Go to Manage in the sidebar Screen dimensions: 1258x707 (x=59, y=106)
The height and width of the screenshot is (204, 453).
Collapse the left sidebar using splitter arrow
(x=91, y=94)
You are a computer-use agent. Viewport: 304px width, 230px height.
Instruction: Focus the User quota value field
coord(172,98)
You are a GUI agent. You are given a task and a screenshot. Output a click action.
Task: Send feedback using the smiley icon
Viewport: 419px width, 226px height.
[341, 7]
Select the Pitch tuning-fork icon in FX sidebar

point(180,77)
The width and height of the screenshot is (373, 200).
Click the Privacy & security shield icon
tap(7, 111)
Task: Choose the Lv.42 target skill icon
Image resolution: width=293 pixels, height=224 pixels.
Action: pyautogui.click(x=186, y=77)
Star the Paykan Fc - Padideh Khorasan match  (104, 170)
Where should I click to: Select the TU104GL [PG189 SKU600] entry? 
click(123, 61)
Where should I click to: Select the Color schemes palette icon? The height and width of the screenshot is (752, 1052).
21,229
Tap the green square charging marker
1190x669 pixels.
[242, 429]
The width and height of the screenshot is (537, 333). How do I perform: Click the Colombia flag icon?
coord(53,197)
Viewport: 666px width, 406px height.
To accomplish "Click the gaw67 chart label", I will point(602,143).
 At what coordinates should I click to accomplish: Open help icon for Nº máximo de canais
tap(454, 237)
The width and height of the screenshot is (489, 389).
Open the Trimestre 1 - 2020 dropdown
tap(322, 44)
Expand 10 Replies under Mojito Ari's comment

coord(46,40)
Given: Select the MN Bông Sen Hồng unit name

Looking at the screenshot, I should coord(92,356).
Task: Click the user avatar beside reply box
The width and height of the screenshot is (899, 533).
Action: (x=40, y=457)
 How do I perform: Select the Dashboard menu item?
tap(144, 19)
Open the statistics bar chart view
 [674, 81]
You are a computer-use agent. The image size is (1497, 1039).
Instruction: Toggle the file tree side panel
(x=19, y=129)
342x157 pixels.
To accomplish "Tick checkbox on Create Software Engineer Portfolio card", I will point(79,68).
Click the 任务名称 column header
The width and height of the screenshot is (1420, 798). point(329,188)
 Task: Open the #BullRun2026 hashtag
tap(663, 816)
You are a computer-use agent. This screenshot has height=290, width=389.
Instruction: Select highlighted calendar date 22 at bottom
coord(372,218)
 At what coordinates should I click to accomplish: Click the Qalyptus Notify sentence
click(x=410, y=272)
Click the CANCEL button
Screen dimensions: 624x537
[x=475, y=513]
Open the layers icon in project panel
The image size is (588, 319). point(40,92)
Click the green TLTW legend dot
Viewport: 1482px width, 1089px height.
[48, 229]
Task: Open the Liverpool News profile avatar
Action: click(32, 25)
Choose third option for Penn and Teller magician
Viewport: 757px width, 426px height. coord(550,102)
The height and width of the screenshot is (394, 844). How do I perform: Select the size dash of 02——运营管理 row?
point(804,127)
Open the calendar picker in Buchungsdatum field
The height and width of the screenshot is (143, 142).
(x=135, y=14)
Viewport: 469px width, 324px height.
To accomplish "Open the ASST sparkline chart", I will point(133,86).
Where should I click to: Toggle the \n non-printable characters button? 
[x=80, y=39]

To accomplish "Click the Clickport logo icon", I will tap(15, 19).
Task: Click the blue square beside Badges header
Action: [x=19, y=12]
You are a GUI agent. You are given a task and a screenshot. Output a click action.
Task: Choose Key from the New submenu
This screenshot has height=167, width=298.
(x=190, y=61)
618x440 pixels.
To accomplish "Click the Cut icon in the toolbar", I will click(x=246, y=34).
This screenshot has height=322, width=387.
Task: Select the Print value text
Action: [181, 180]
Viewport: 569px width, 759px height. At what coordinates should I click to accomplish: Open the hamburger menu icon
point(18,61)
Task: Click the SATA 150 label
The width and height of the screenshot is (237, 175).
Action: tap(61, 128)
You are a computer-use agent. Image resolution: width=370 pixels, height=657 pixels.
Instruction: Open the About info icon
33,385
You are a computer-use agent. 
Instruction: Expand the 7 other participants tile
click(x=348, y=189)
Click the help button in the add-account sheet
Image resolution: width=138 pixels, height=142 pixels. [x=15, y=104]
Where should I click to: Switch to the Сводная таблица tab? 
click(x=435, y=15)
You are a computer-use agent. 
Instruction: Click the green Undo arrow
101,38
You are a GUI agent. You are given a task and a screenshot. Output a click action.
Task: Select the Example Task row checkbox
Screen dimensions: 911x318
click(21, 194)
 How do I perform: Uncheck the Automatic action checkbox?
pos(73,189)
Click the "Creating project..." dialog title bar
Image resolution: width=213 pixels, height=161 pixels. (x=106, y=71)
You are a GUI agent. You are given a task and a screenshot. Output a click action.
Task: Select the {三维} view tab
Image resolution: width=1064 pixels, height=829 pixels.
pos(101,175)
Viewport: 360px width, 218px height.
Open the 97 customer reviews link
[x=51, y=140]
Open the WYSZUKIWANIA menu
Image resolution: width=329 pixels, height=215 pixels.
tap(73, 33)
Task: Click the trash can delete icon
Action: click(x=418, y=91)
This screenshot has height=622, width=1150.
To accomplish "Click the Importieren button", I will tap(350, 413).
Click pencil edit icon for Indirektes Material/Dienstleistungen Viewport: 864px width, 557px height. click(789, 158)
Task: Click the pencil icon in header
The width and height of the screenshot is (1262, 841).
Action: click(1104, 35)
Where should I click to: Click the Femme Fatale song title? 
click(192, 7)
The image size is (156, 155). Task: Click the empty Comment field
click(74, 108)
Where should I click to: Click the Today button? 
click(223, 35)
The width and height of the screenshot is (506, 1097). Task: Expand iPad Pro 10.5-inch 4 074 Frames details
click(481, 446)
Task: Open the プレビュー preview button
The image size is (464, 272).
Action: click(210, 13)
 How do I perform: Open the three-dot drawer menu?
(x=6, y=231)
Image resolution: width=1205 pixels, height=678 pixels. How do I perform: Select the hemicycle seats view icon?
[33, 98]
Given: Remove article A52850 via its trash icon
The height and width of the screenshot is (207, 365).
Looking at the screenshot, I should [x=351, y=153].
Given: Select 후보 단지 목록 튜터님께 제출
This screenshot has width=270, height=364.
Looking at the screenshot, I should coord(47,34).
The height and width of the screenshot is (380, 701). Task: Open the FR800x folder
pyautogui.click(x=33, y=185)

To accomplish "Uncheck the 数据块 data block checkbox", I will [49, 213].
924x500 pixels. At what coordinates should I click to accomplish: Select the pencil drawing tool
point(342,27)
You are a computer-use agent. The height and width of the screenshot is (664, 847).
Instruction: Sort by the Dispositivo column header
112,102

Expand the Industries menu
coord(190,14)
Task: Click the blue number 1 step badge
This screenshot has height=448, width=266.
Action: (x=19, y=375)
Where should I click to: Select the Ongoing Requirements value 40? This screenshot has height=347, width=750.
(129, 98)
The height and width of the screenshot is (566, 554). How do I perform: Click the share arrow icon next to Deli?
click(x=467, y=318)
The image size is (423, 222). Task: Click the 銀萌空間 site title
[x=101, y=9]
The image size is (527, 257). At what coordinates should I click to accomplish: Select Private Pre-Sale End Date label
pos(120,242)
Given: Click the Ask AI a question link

================================

● **ASSIGNED TASK**
Gather each line of the listing that holds the string "computer".

● **ANSWER TO THIS PROBLEM**
You are a computer-use agent. Viewport: 304px width, 230px height.
You are a computer-use agent. The image size is (1497, 1039).
You are a computer-use agent. This screenshot has height=290, width=389.
You are a computer-use agent. Image resolution: width=370 pixels, height=657 pixels.
You are a computer-use agent. 
You are a computer-use agent. 
You are a computer-use agent. The height and width of the screenshot is (664, 847).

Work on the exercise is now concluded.